[TEXTO PARA LEER]:
════════════════════

En la zona de despeje del Caguán las Farc hicieron gran despliegue de su fuerza militar y estaban convencidos que iban a ganarle la guerra al Estado colombiano. | Foto: León Darío Peláez

CRÓNICA

La risa de las Farc

¿Cómo llegamos a soportar tanto horror? ¿A qué hora nos volvimos tan salvajes?

Armando Neira
27 de septiembre de 2016

*Por Armando Neira

Además de matar, las Farc eran diestras en insultar. Eso, por ejemplo, se vio el 7 de enero de 1999 cuando Manuel Marulanda Vélez, su comandante de entonces, dejó plantado al presidente Andrés Pastrana en la instalación del proceso de paz en San Vicente del Caguán. Aunque la guerrilla argumentó razones de seguridad, después trascendió que Marulanda decidió no ir porque su presencia “enviaría el mensaje equivocado de que la paz estaba cerca”.

Y, ¿para qué iban a firmar un acuerdo de paz con un Estado al que genuinamente creían que podían poner de rodillas? Simón Trinidad, quien por aquellos días andaba tranquilo por los 42.000 kilómetros cuadrados que habían obtenido como condición para sentarse a hablar, me lo dijo optimista:

–¿Usted cree que realmente pueden tomar el poder por la vía armada?, le pregunté.

–Claro que sí. ¿Y sabe por qué? porque la moral en las guerras es determinante. Y al día de hoy nosotros estamos convencidos de la victoria, y el Ejército de su derrota.

Sus argumentos tenían un sustento de miedo. Bastaba poner al azar el dedo en cualquier punto del mapa de Colombia y encontrar una realidad dramática. La guerrilla se desplazaba como una fiera, acechaba por aquí y por allá. Un día se tomaba la base militar del Cerro de Patascoy, con sus hombres agazapados en la neblina de los 4.100 metros de altura, entre Nariño y Putumayo; al otro, imponían su ley en las sofocantes riberas de la quebrada de El Billar, en Caquetá, en donde dejaron 64 soldados muertos, 19 heridos y, por si fuera poco, secuestraron a 43 más; y al siguiente osaban meterse a la capital de un departamento con 1.500 combatientes: Mitú, Vaupés. Allí mataron a 16 policías, 14 militares y 11 civiles. Tras semejante golpe se llevaron a 64 miembros de la fuerza pública a quienes amarraron con cadenas en el cuello y los metieron en alambradas durante años, como animales.

Días de llanto

En este contexto era difícil que las Farc se rieran. La guerra nos deshumaniza, nos vuelve hoscos, implacables. Por aquella época estaba en cartelera una película que nada tenía que ver con nosotros. O mejor sí. Era el reflejo cinematográfico de lo que aquí ocurría. Se llama La delgada línea roja de Terrence Malick. La cinta muestra a los soldados del Ejército de Estados Unidos que desembarcaron en la isla de Guadalcanal, en el archipiélago de las islas Salomón, sur del océano Pacifico, para enfrentar a las tropas japonesas. La crítica decía que el cineasta situó la acción en “los paisajes más bellos e idílicos nunca vistos” para pintar “un retrato del horror y el absurdo de todo conflicto armado”. A medida que se internaban en el follaje, los soldados actuaban de manera más inhumana hasta convertirse en bestias, bajo la mirada asombrada de las especies salvajes que, desde la cima de los árboles, observaban cómo el ser humano podía llegar a ser lo peor de la naturaleza.

════════════════════

[INDICACIONES]:
a) Según la crónica sobre las Farc, ¿qué película estaba en cartelera por aquella época?
b) Prosigue la crónica sobre las Farc a partir de su última oración.

[DATOS PROPORCIONADOS]:

════════════════════

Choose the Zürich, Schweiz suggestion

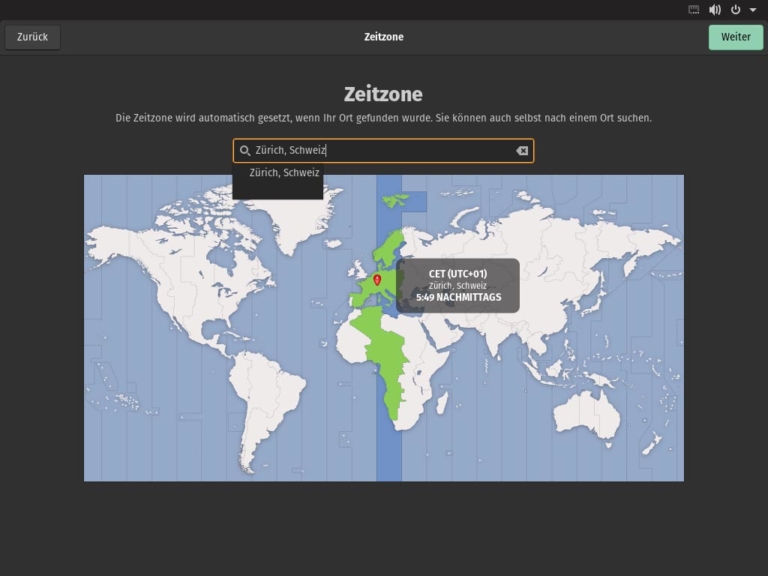tap(284, 172)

════════════════════

[RESPUESTAS EN ORDEN]:
a) La delgada línea roja, de Terrence Malick.

b)
Y aquí, en Colombia, los protagonistas reales de nuestra historia causaban asombro. Hasta cuando conversaban, comían o cuando amaban. Un día, un grupo de reporteros le pedimos a Jorge Briceño, el Mono Jojoy, que liberara a dos periodistas que las Farc mantenían cautivos. Se trataba del maestro Guillermo Angulo, de la cadena Radionet, y al reportero Carlos Reina, de El Espectador. Al primero, un ilustre demócrata, lo habían sacado de su finca a una hora de Bogotá; y al otro de su humilde casa en Yopal, Casanare. Le explicamos que eran gente buena, humilde, que sus familias no tenían ni un peso para pagarles y que ambos vivían de su sueldo. Nos escuchó durante un buen rato. En un momento pensamos que iba a decir que sí. Lo único que tenía que hacer para poner fin a ese dolor era tomar su radioteléfono, dar una orden y listo.

–Saben qué, vayan ponen una queja formal, nos dijo.

Con el colega Francisco Tulande, de la cadena radial RCN, nos fuimos caminando 5 kilómetros, bajo un sol abrasador, por las espléndidas colinas del Caguán hasta la oficina de Quejas y Reclamos que las Farc habían montado para cumplir el burocrático y cínico trámite de atender una petición de libertad. Hasta allí llegaba una romería de inocentes a pedir por sus seres queridos, y también nosotros fuimos, y anotamos en un cuaderno nuestra petición que solo se cumplió meses después.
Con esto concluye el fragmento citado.